The Nigerian local currency was the worst performing in Africa. The massive depreciation of the Naira began after the central bank allowed the currency to trade more freely in June, and the FG scrapped costly petrol subsidies.

The first trading day of the new year in the London trading session with the US dollar index trading higher, most notably against major currencies that include the Euro, British pound, and the Japanese Yen.

Sentiment toward Asian markets was also rattled by a devastating earthquake in central Japan, which destroyed scores of houses and disrupted train lines in the region thereby bolstering demand for the haven currency.

The US Dollar Index continues to gain ground, but it may encounter challenges again as market participants observed a dip in recent US labour data, Core PCE Inflation, and GDP Annualized.

However past price action shows that the naira has been unable to take advantage of such an opportunity

The dollar index was mainly hurt last year by expectations that the Federal Reserve would start cutting interest rates in early 2024.

Traders are pricing in a more than 70% chance of a 25-basis point rate cut in March 2024, according to CME’s FedWatch tool.
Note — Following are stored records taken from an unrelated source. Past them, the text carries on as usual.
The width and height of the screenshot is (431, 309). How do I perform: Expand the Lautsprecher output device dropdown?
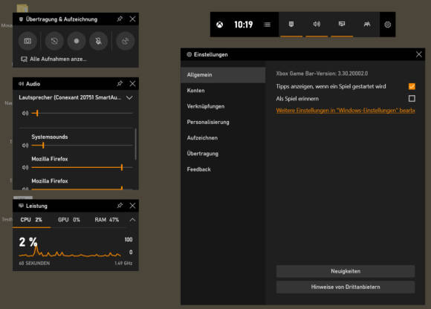[129, 97]
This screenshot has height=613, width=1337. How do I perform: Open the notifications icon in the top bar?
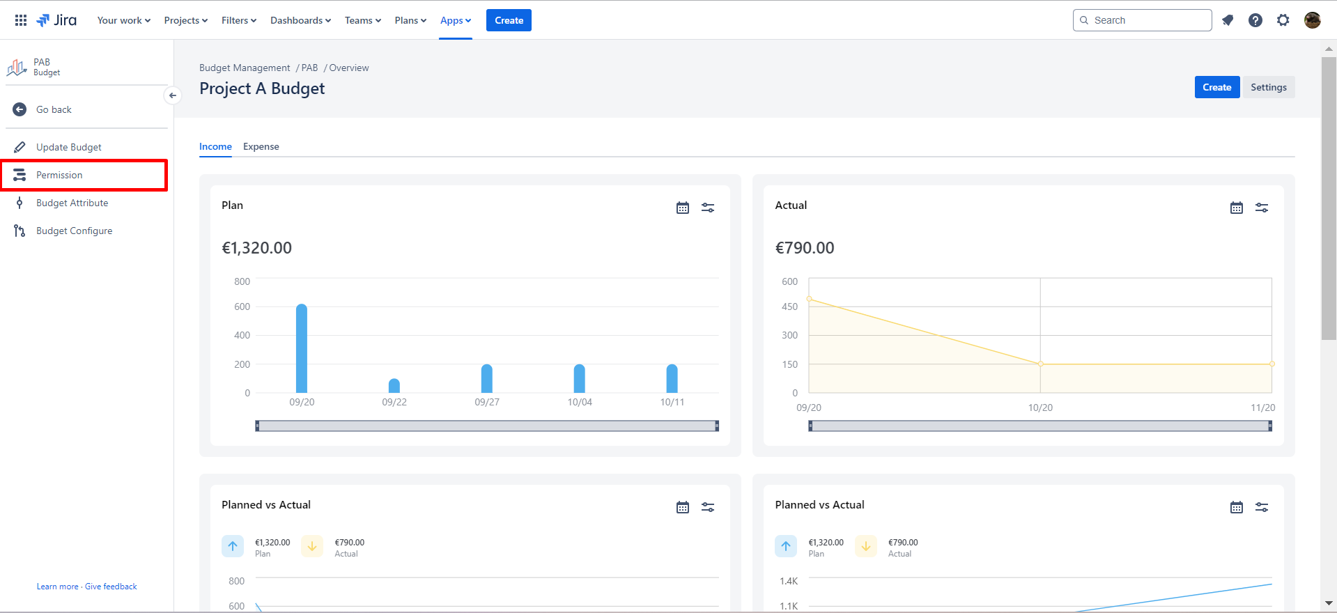1228,20
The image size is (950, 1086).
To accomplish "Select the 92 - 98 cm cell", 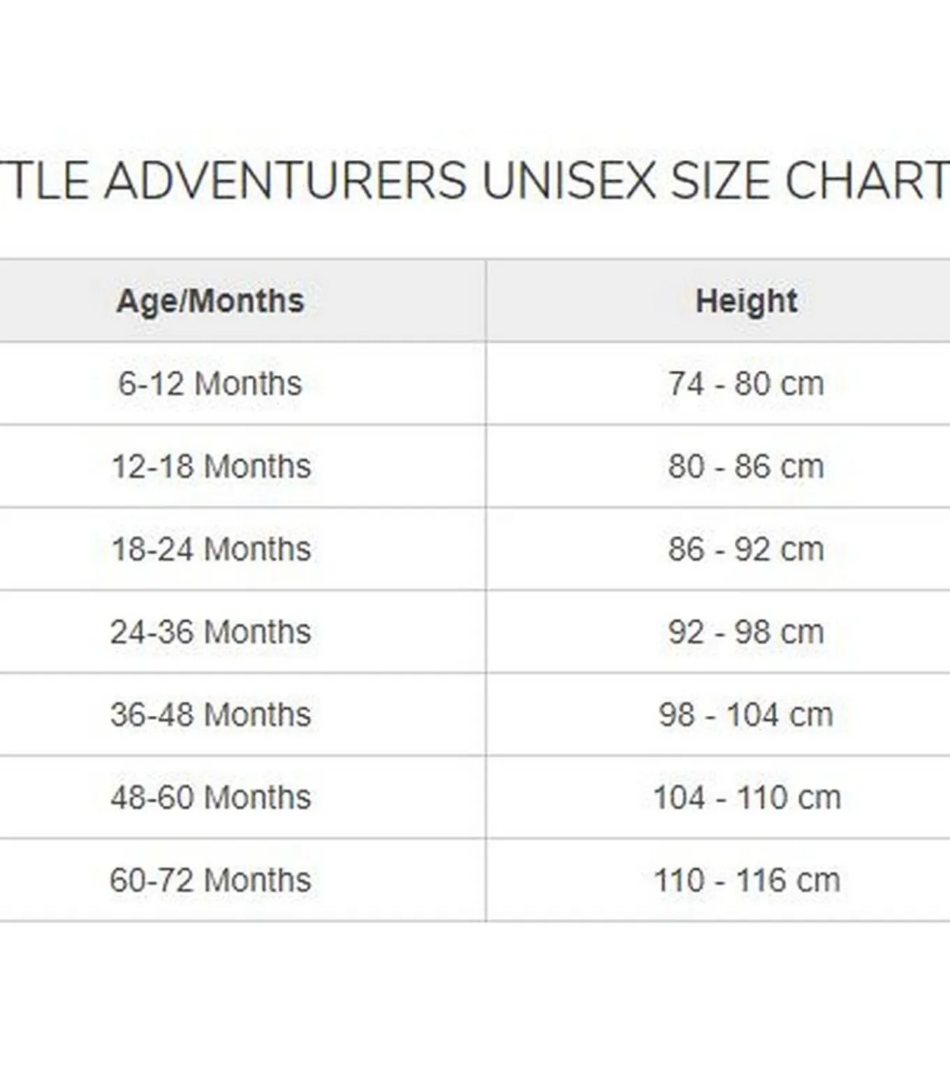I will (x=746, y=631).
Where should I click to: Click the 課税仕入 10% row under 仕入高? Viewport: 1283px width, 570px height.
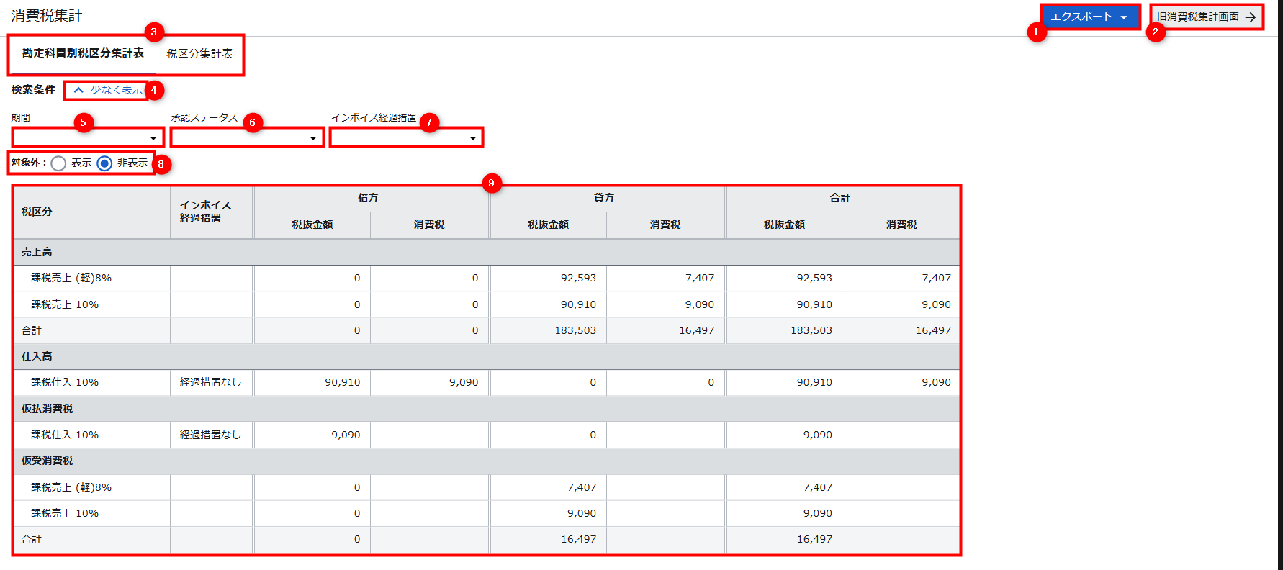point(65,382)
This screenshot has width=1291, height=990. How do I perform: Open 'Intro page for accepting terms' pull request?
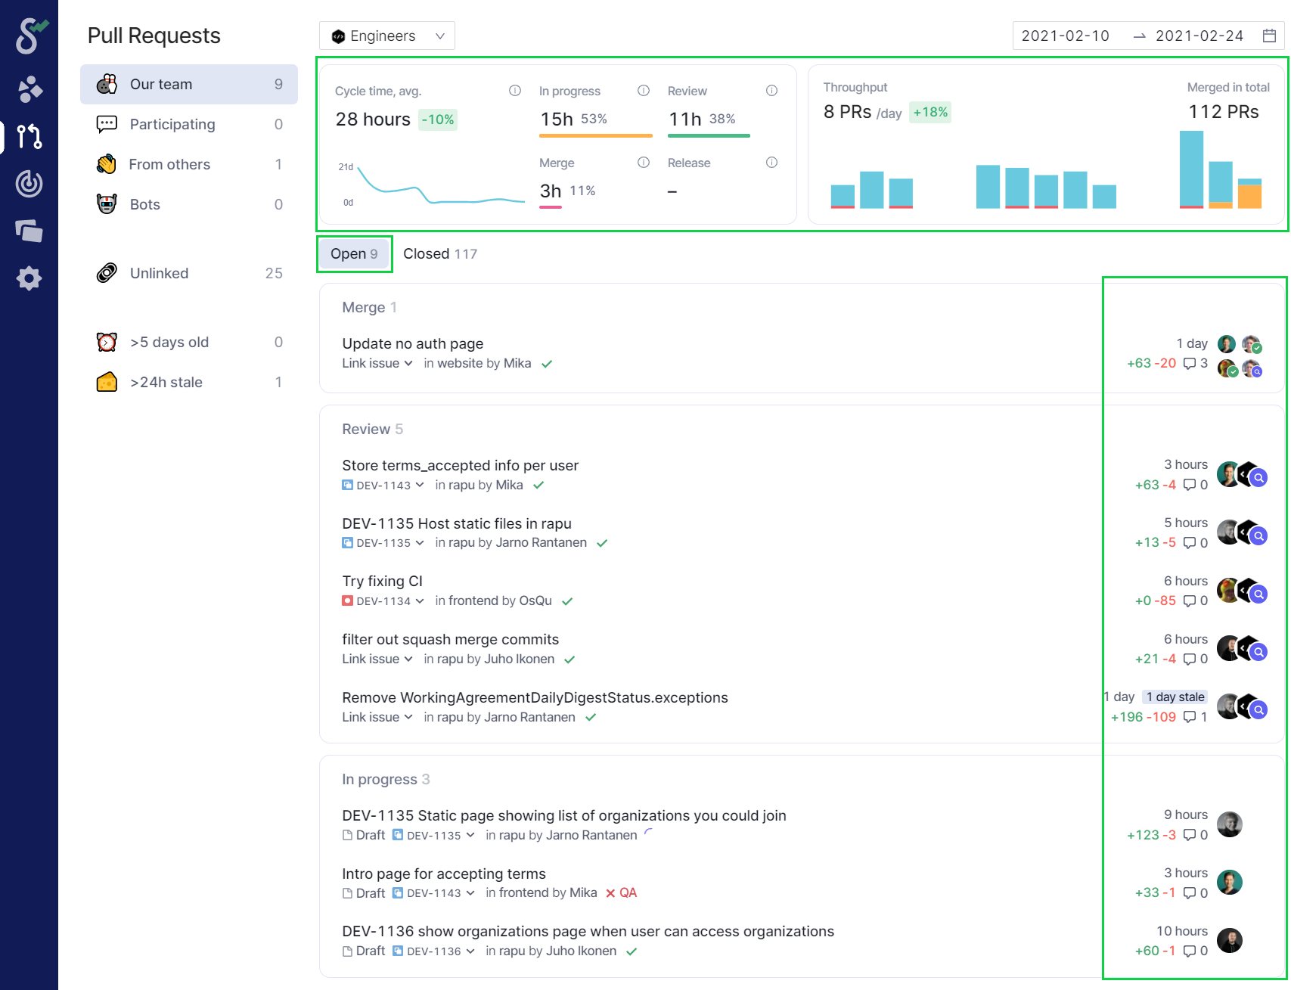tap(443, 874)
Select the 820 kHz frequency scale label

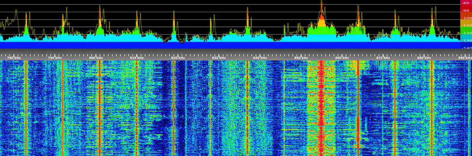(x=178, y=58)
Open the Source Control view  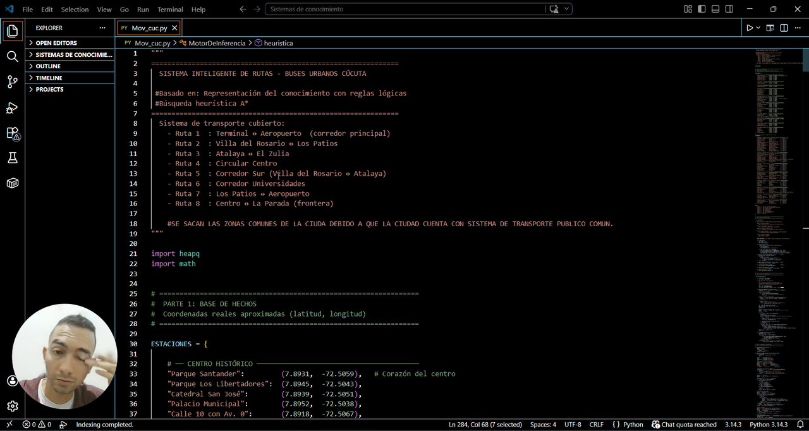click(12, 82)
However, at the time of March trading, the market was still grappling with a barrage of major economic indicators.

December non-farm employment data is scheduled to be released this Friday and is expected to be reflected in monetary policy.

Although the labour market appeared to have cooled in recent months, it was still relatively warmer than the Fed expected.

Inflation also remained well above the central bank’s annual target of 2% but slowed sharply into 2023. Fed officials warned that bets on near-term interest rate cuts were too optimistic, as the central bank expected further signs of slowing inflation and employment.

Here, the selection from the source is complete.